Brown-spot disease, also known as black-spot or shell disease, occurs
commonly in juveniles and adult Macrobrachium.
It can be recognized by the presence of brown to black, ulcerative to raised
lesions on the body surface or appendages. This disease occurs only in animals
which have developed prior cuticular damage due to other causes, including
aggression between prawns. Both adults and larvae have been found to develop
melanized brown spot lesions. The only control measure suggested is improvement
of culture conditions and correction of nutritional deficiencies.
Exuvia entrapment is a disease primarily of late larvae and early
post-larvae, with mortality occurring at the time of metamorphosis moult.
Affected larvae are not able to free their pereiopods, anterior appendages,
eyes or rostrum from the exuvia during ecdysis and consequently die. The aetiology
of the disease has not been determined, and the prevention and control measures
are limited to the use of algal supplements in larval culture and the
maintenance of good-quality water conditions in hatchery tanks.

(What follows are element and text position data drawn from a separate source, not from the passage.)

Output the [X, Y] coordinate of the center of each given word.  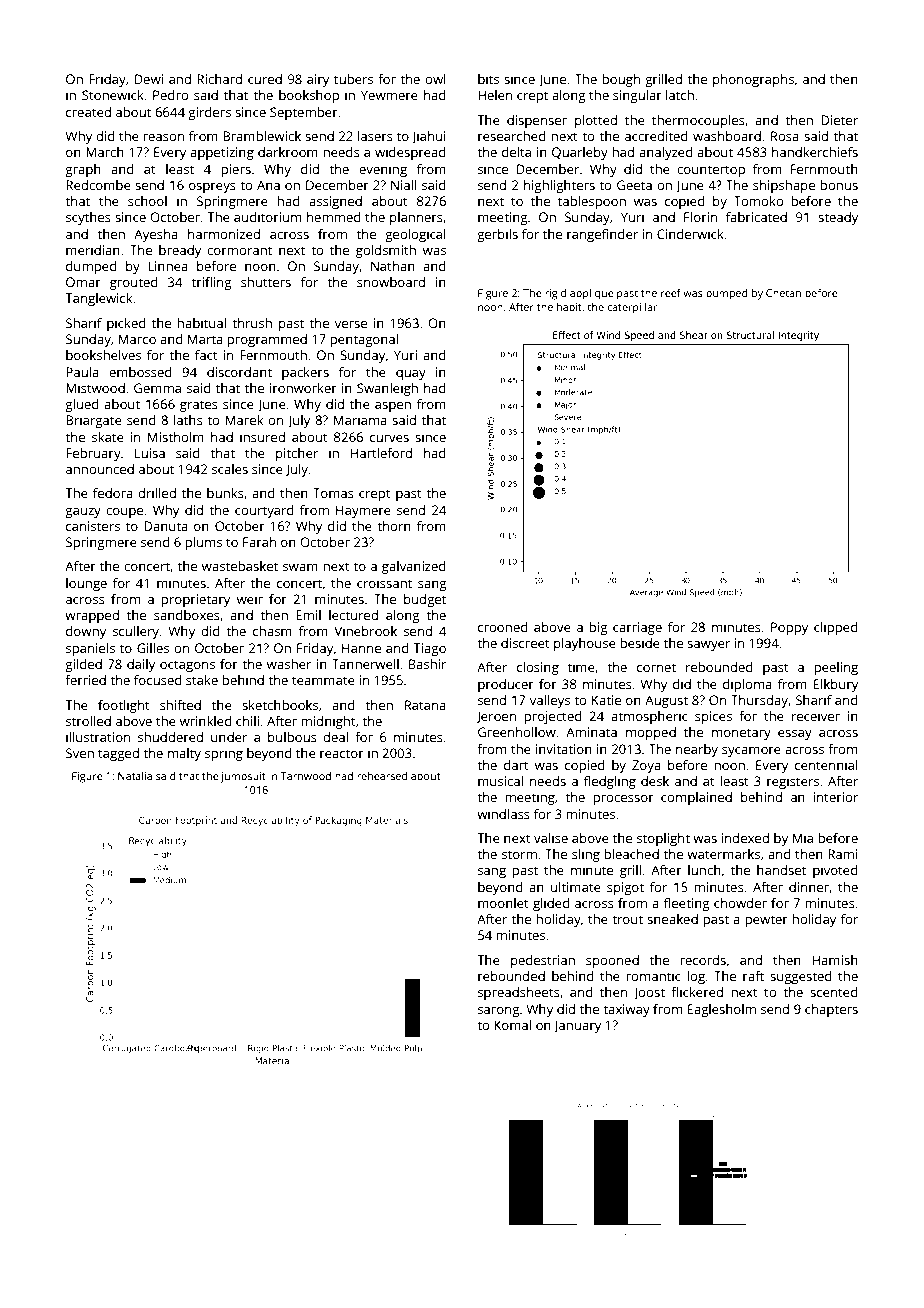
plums [203, 543]
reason [163, 137]
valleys [550, 701]
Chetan [783, 293]
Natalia [135, 776]
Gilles [153, 648]
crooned [503, 627]
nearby [697, 750]
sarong [499, 1012]
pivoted [835, 871]
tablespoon [592, 202]
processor [623, 800]
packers [305, 373]
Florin [700, 217]
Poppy [789, 628]
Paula [82, 372]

Idiopathic muscle necrosis of prawns, also known as muscle opacity or
spontaneous muscle necrosis, is associated with environmental stresses such as
salinity, temperature, hypoxia, overcrowding, etc. The aetiology of the disease
is not known. It also occurs in Penaeid shrimps and the only preventive measure
presently known is reduction of environmental stresses during culture,
especially at times of handling and transfer.